Machine learning approaches in predicting allosteric sites

Francho Nerín-Fonz,Zoe Cournia
DOI: https://doi.org/10.26434/chemrxiv-2024-4gf9b
2024-01-17
Abstract:Allosteric regulation is a fundamental biological mechanism that can control critical cellular processes via allosteric modulator binding to protein distal functional sites. The advantages of allosteric modulators over orthosteric ones have sparked the development of numerous computational approaches, such as the identification of allosteric binding sites, to facilitate allosteric drug discovery. Building on the success of Machine Learning (ML) models for solving complex problems in biology and chemistry, several ML models for predicting allosteric sites have been developed. In this review, we provide an overview of these models and discuss future perspectives powered by the field of Artificial Intelligence such as protein Language Models.
Chemistry
What problem does this paper attempt to address?

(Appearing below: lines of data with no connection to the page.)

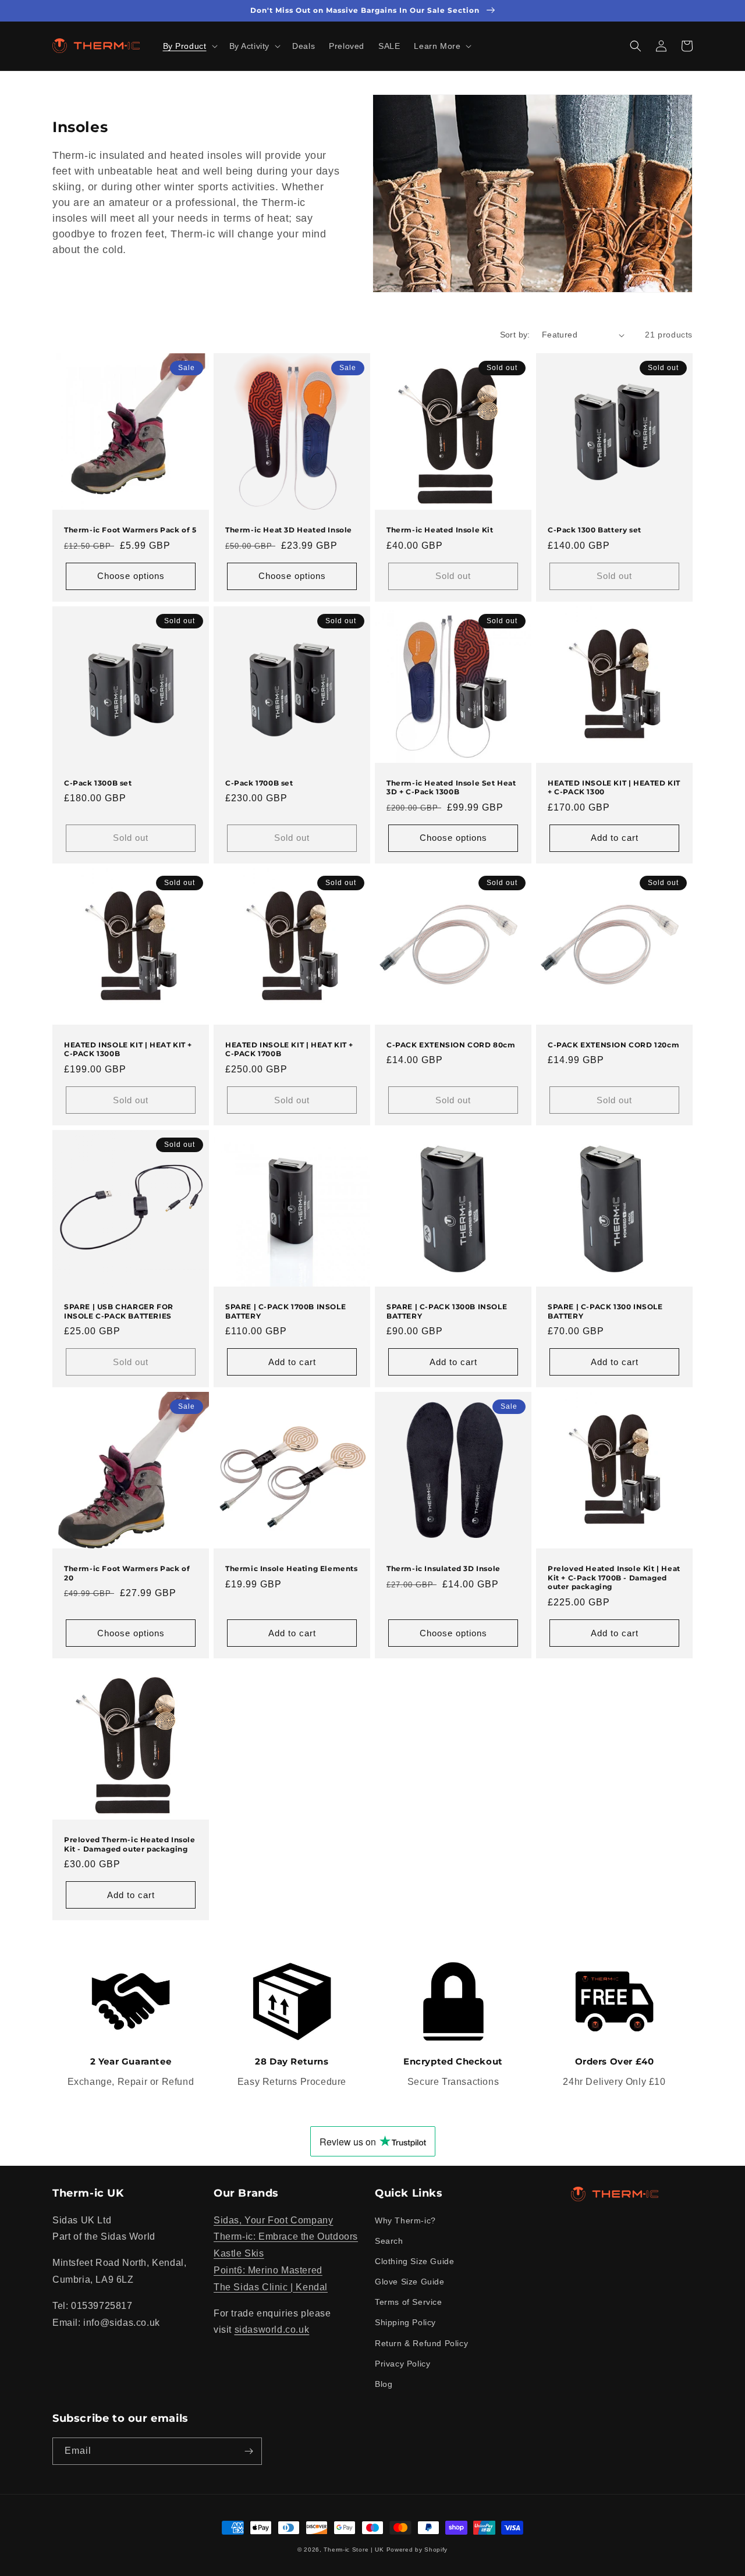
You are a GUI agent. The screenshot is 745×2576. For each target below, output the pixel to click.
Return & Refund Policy (421, 2343)
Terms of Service (408, 2302)
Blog (383, 2384)
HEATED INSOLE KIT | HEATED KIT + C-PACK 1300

The problem that this paper attempts to solve is: **How to use machine - learning methods to predict allosteric sites of proteins**. Specifically, the article explores identifying possible allosteric sites in proteins through machine - learning (ML) models to assist in the design and discovery of allosteric drugs. Allosteric regulation is an important biological mechanism, which can control key cellular processes by allosteric modulators binding to the functional sites of proteins. Compared with orthosteric sites, allosteric sites have unique advantages, such as higher selectivity and lower toxicity, and thus become important targets in drug design. The article points out that traditional experimental methods for studying allosteric sites are very challenging and often rely on accidental discovery. To overcome these difficulties, researchers have developed a variety of computational methods, especially machine - learning models, for predicting potential allosteric sites. These models are trained based on existing protein - structure data and allosteric - site annotation information, and use features such as physicochemical properties and network analysis to improve prediction accuracy. In summary, the main purposes of this paper are: 1. **To review the progress of existing machine - learning models in predicting allosteric sites**. 2. **To discuss the advantages and limitations of these models**. 3. **To look forward to future research directions**, especially the application prospects of new tools in the field of artificial intelligence such as protein language models (pLMs). Through these efforts, researchers hope to discover new allosteric sites more efficiently, thereby accelerating the research and development process of allosteric drugs.